Barnyard (review)

Udderly Ridiculous

It’s more than just goofy, Barnyard’s bizarre insistence that there is such a creature as a “male cow” and that such creatures sport udders. That’s what we have here: a barnyard full of CGI cows with udders who are nevertheless somehow male. Even though “male cow” is like saying “girls who are guys.” If there was a point that writer/director Steve Oedekerk was trying to make with his strange transsexual bovines, it’s lost on me. Perhaps there was no intended point, and it’s merely that Oedekerk (who wrote such idiocies as Bruce Almighty and Nutty Professor II: The Klumps) holds females of whatever species in general contempt. After all, he could have made a story about barnyard animals that took a fantastical spin off the reality of the barnyard, in which there could well be no steers or bulls at all. But then he couldn’t have a barnyard ruled by males. And then he couldn’t shoehorn in a line in which the animal who rules the barnyard — a male cow — insults his son — a male cow — by mistaking him for a girl cow, or, in other words, a cow.
“I remember when I used to sit out here with your sister,” Ben (the voice of Sam Elliott: Hulk, The Contender) says to his son, Otis (the voice of Kevin James: Hitch), a screwup who refuses to step up and take over the responsibility of ruling the barnyard. But the joke is: there is no sister. Ben is suggesting that his memories include good times with a son who is too feminine to be borne, and not a real man at all. This could be because he has udders. But then, so does Ben, and cows don’t get more masculine than Ben, or so we’re told. Sam Elliott with large breasts — there’s a sight you never wanna see.

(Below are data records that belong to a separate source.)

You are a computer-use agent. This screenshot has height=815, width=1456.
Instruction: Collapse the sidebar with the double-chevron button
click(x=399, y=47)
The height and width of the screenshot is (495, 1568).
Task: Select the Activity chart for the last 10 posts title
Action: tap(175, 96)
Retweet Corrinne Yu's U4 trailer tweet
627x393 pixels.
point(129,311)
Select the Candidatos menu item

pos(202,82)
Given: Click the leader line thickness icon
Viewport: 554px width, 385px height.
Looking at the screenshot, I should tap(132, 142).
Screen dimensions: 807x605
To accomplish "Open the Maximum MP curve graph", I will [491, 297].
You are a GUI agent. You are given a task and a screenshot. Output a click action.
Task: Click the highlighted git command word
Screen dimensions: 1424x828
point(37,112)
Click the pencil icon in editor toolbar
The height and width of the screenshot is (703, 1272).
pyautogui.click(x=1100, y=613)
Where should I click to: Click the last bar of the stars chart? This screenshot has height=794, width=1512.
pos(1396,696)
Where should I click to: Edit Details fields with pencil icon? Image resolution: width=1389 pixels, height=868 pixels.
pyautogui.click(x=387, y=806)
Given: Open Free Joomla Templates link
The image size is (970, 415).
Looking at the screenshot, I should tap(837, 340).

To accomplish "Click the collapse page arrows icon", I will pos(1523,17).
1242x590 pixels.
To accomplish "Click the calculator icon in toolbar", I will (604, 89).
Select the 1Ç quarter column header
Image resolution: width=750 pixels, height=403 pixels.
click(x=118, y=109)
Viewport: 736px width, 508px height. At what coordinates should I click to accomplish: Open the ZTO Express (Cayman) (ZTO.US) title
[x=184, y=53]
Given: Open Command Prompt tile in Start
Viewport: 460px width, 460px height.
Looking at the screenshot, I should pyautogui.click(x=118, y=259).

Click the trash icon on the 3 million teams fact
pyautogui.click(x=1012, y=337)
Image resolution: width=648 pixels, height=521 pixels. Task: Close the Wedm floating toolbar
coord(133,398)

Ugh. I need a shower — I want to be hosed down. This is not the feeling you generally want to be left with after seeing a children’s movie.

There’s more to Barnyard than male cows with udders — though not much more, mostly a lot of crudity that you probably wouldn’t want your kids to see, as well as a lot of overly sentimental schmaltz about fathers and sons that does nothing to illuminate the male of the species, human or bovine. But I simply cannot get past the male-cows-with-udders thing. It’s weird. Not a good weird, the kind of weird you want outta yer typical wacky animated movie. It’s an uncomfortable weird. It’s the kind of weird that demands that the “girl cows” wear bows in their “hair” in order to distinguish them from the guys, since their primary sexual characteristics have been strangely hijacked by the guys. It’s the kind of weird that results in uncouth cartoon “male cows” using the exclamation “Milk me!” as a would-be cute barnyard-lingo substitute for the human cry of “Fuck me!”, and I can’t even begin to count how many levels that’s wrong on. It’s the kind of weird that results in a moment in which the “charming sidekick” mouse character amuses himself by — *gulp* — bouncing on the udder of a male cow. It’s the kind of weird that results in party-animal bovines getting “drunk” on their own milk. Milk that has been expressed from the udders of male cows.


And more than ewwwww: impossible. Impossible in a way that cannot be dismissed with, “Well, it’s just a silly kids’ movie, and it’s not like cows can talk either.” This weirdness isn’t about fantasy — it’s not about sneaking a peek into a world we humans never see and imagining what it’s like when humans aren’t around. It’s about shoehorning a story that is really supposed to be about people into a realm where it simply does not work. The Lion King is, I am sorry to say, the closest analog to this distasteful disaster I can think of in the world of animated films, what with the father-son thing and the passing-on-the-ruling-of-the-roost thing and the hyenalike coyotes attacking the barnyard and so on. But The Lion King worked, for lots of reasons that have nothing to do with Barnyard, of course, but also because that flick let the lions keep their manes, didn’t emasculate them as part of its weird, unfunny big joke.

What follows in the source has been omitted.